Among the many things that were changed in the refactoring effort, the ones that are most relevant to the architecture are:

  • Modularization was introduced in the toolkit
  • Integer types were standardized
  • Typedefs were fixed to allow management of images larger than 4 GB on all platforms
  • The software process was revised:
    • Migrated from CVS to Git
    • Introduced code review with Gerrit
    • Introduced testing on demand with CDash@home
    • Improved method for downloading data for unit testing
  • Deprecated support for obsolete compilers
  • Improved support for many IO image file formats including:
    • DICOM
    • JPEG2000
    • TIFF (BigTIFF)
    • HDF5
  • Introduced a framework for supporting GPU computation
  • Introduced support for video processing
    • Added a bridge to OpenCV
    • Added a bridge to VXL

Maintenance based on incremental modifications—tasks such as adding features to an image filter, improving performance of a given algorithm, addressing bug reports, and improving documentation of specific image filters—works fine for the local improvement of specific C++ classes. However, a massive refactoring is needed for infrastructure modifications that affect a large number of classes across the board, such as the ones listed above. For example, the set of changes needed to support images larger than 4 GB was probably one of the largest patches ever applied to ITK. It required the modification of hundreds of classes and could not have been done incrementally without incurring in a great deal of pain. The modularization is another example of a task that could not have been done incrementally. It truly affected the entire organization of the toolkit, how its testing infrastructure works, how testing data is managed, how the toolkit is packaged and distributed, and how new contributions will be encapsulated to be added to the toolkit in the future.

Reproducibility

One of the early lessons learned in ITK was that the many papers published in the field were not as easy to implement as we were led to believe. The computational field tends to over-celebrate algorithms and to dismiss the practical work of writing software as "just an implementation detail".

That dismissive attitude is quite damaging to the field, since it diminishes the importance of the first-hand experience with the code and its proper use. The outcome is that most published papers are simply not reproducible, and when researchers and students attempt to use such techniques they end up spending a lot of time in the process and deliver variations of the original work. It is actually quite difficult, in practice, to verify if an implementation matches what was described in a paper.

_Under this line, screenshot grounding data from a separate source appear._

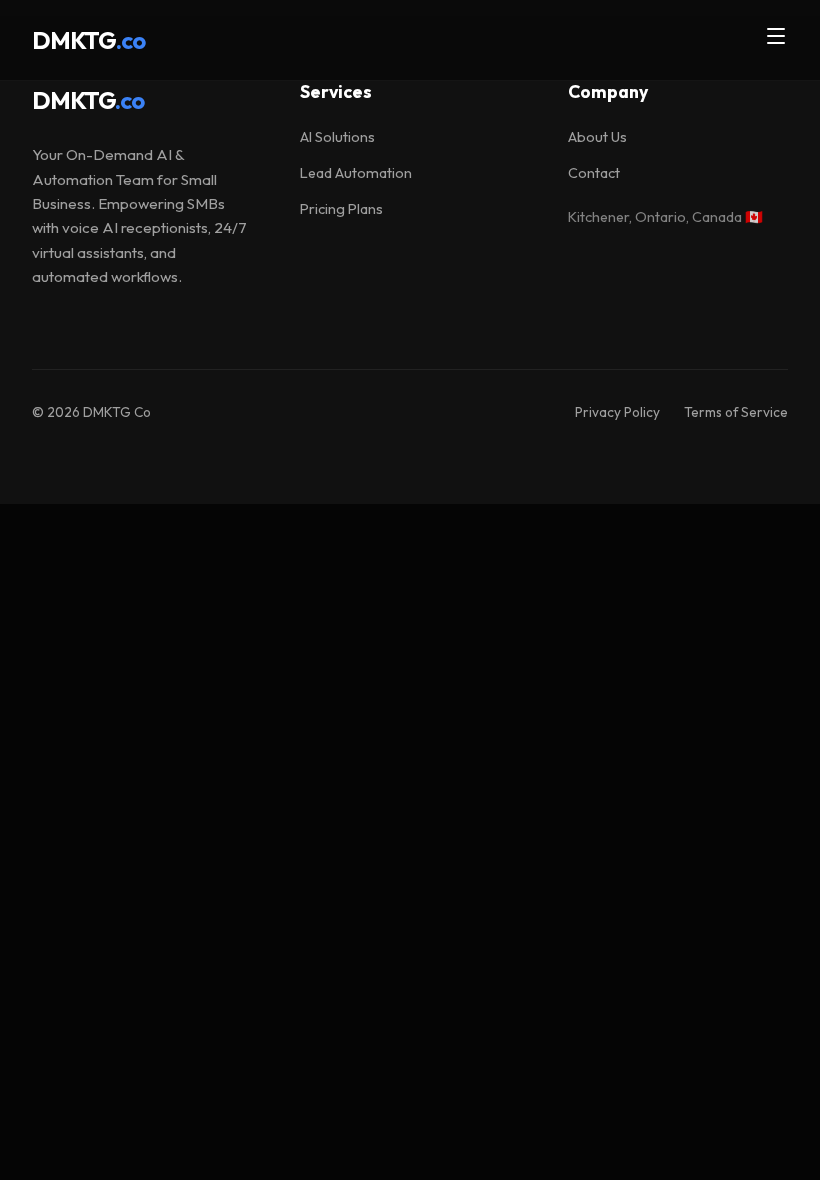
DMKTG (88, 100)
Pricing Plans (341, 209)
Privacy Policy (617, 412)
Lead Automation (356, 173)
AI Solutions (337, 137)
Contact (594, 173)
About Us (597, 137)
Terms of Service (736, 412)
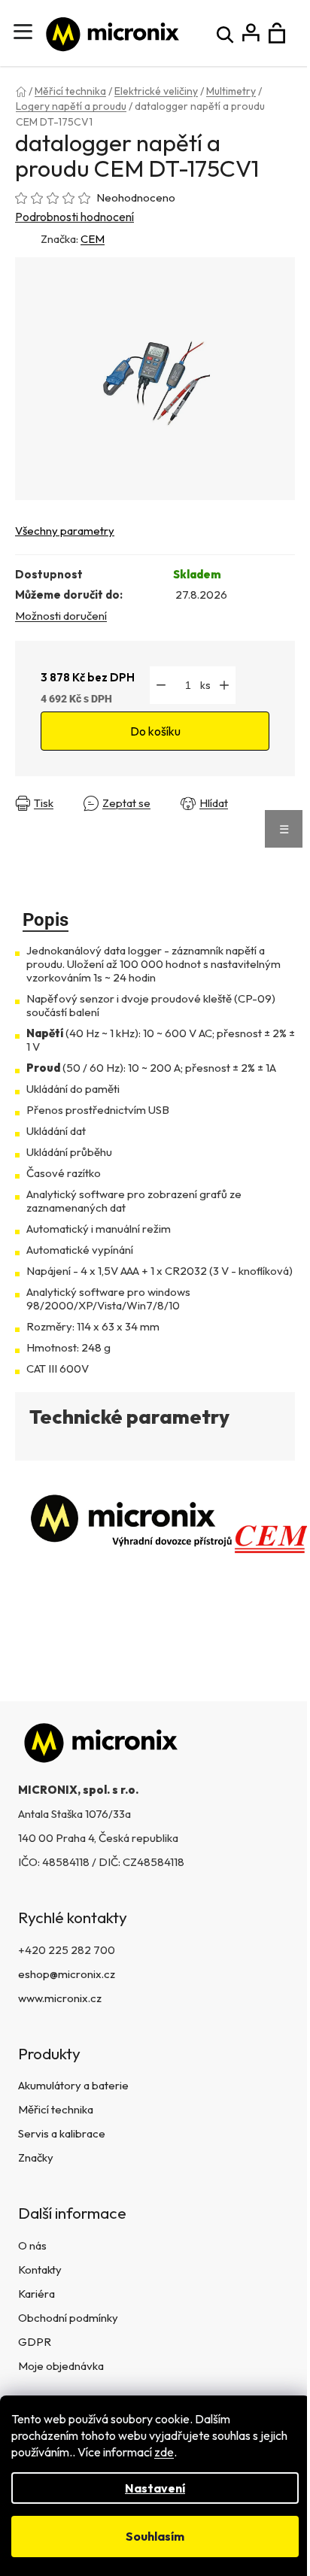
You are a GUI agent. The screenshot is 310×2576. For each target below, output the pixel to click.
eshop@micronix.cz (66, 1974)
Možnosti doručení (61, 615)
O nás (32, 2245)
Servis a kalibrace (61, 2133)
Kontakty (40, 2269)
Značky (35, 2157)
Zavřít (33, 815)
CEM (93, 239)
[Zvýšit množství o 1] (224, 685)
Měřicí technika (55, 2109)
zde (164, 2451)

ITK disrupted, for the good, that environment and restored a culture of DIY to a field that had grown accustomed to theoretical reasoning, and that had learned to dismiss experimental work. The new culture brought by ITK is a practical and pragmatic one in which the virtues of the software are judged by its practical results and not by the appearance of complexity that is celebrated in some scientific publications. It turns out that in practice the most effective processing methods are those that would appear to be too simple to be accepted for a scientific paper.

The culture of reproducibility is a continuation of the philosophy of test driven development, and systematically results in better software; higher clarity, readability, robustness and focus.

In order to fill the gap of lack of reproducible publications, the ITK community created the Insight Journal. It is an open-access, fully online publication in which contributions are required to include code, data, parameters, and tests in order to enable verification by reproducibility. Articles are published online less than 24 hours after submission. Then they are made available for peer-review by any member of the community. Readers get full access to all the materials accompanying the article, namely source code, data, parameters, and testing scripts. The Journal has provided a productive space for sharing new code contributions which from there make their way into the code base. The Journal recently received its 500th article, and continues to be used as the official gateway for new code to be added to ITK.